- **Excerpted data**:
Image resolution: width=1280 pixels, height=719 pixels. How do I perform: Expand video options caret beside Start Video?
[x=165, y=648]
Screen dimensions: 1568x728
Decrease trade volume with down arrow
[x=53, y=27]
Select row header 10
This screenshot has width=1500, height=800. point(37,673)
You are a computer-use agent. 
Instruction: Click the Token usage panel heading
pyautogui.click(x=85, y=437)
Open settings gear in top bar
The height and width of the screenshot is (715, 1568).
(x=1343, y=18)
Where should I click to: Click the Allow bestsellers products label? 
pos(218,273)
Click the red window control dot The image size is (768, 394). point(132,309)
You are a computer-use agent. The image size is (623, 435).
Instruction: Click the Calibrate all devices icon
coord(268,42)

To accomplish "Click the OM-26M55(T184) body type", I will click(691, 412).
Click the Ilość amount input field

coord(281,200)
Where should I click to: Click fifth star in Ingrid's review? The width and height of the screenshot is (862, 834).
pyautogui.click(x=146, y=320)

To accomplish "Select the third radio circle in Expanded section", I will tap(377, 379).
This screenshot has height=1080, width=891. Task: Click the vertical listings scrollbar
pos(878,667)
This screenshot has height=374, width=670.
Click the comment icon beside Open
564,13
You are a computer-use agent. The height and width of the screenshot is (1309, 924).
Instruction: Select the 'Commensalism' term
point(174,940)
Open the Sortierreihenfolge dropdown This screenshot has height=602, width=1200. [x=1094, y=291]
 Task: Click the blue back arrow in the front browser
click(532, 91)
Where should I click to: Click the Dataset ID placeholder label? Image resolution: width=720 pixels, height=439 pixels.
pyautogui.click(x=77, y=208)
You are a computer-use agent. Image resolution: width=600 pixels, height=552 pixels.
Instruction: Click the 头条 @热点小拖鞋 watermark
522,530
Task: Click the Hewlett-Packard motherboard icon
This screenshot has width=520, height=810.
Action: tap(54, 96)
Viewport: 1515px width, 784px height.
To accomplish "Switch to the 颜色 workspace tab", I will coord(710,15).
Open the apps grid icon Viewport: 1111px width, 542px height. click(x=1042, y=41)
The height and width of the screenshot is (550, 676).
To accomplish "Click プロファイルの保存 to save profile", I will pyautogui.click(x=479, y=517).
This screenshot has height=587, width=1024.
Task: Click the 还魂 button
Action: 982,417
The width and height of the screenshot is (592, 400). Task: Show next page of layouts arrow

- **Task goal**: Scan the listing above. Gather each line that contains the word "agent".

- **Answer to the problem**:
You are a computer-use agent. 
You are a computer-use agent. The image size is (623, 435).
You are a computer-use agent. The height and width of the screenshot is (1309, 924).
You are a computer-use agent. Image resolution: width=600 pixels, height=552 pixels.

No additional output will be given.